*Try it:* Copy out the material word for word, everything from its first line down through the line that contains "coordinates (158, 1166).".
++++ Extracted information
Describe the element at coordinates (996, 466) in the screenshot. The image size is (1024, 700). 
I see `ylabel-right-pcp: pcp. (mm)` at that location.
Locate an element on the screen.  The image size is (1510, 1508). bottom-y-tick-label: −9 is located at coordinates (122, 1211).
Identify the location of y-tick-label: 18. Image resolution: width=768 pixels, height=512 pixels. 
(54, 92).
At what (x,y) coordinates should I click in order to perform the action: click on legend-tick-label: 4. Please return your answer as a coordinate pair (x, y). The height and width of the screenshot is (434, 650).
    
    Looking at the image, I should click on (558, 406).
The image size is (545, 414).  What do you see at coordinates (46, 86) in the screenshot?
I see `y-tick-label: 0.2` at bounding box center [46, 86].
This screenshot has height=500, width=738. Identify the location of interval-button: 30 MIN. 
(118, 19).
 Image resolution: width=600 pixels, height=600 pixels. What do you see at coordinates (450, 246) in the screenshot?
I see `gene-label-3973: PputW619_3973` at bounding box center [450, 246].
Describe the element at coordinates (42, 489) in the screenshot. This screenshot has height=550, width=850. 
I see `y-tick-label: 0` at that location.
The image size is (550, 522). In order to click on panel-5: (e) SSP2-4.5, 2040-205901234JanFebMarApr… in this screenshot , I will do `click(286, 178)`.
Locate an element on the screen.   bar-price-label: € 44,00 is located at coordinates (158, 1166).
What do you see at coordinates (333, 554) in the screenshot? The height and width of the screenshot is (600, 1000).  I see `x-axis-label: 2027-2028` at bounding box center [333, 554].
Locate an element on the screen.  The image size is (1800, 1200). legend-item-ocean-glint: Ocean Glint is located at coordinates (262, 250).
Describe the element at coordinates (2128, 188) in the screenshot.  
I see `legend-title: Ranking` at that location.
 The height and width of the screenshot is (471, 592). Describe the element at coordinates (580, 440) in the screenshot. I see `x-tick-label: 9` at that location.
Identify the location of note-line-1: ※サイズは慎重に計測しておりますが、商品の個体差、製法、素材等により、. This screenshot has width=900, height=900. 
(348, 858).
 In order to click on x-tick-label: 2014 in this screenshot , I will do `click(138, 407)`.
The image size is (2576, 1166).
++++++++
*Task response:*
Describe the element at coordinates (996, 466) in the screenshot. The image size is (1024, 700). 
I see `ylabel-right-pcp: pcp. (mm)` at that location.
Locate an element on the screen.  The image size is (1510, 1508). bottom-y-tick-label: −9 is located at coordinates (122, 1211).
Identify the location of y-tick-label: 18. Image resolution: width=768 pixels, height=512 pixels. 
(54, 92).
At what (x,y) coordinates should I click in order to perform the action: click on legend-tick-label: 4. Please return your answer as a coordinate pair (x, y). The height and width of the screenshot is (434, 650).
    
    Looking at the image, I should click on (558, 406).
The image size is (545, 414).  What do you see at coordinates (46, 86) in the screenshot?
I see `y-tick-label: 0.2` at bounding box center [46, 86].
This screenshot has height=500, width=738. Identify the location of interval-button: 30 MIN. 
(118, 19).
 Image resolution: width=600 pixels, height=600 pixels. What do you see at coordinates (450, 246) in the screenshot?
I see `gene-label-3973: PputW619_3973` at bounding box center [450, 246].
Describe the element at coordinates (42, 489) in the screenshot. This screenshot has height=550, width=850. 
I see `y-tick-label: 0` at that location.
The image size is (550, 522). In order to click on panel-5: (e) SSP2-4.5, 2040-205901234JanFebMarApr… in this screenshot , I will do `click(286, 178)`.
Locate an element on the screen.   bar-price-label: € 44,00 is located at coordinates (158, 1166).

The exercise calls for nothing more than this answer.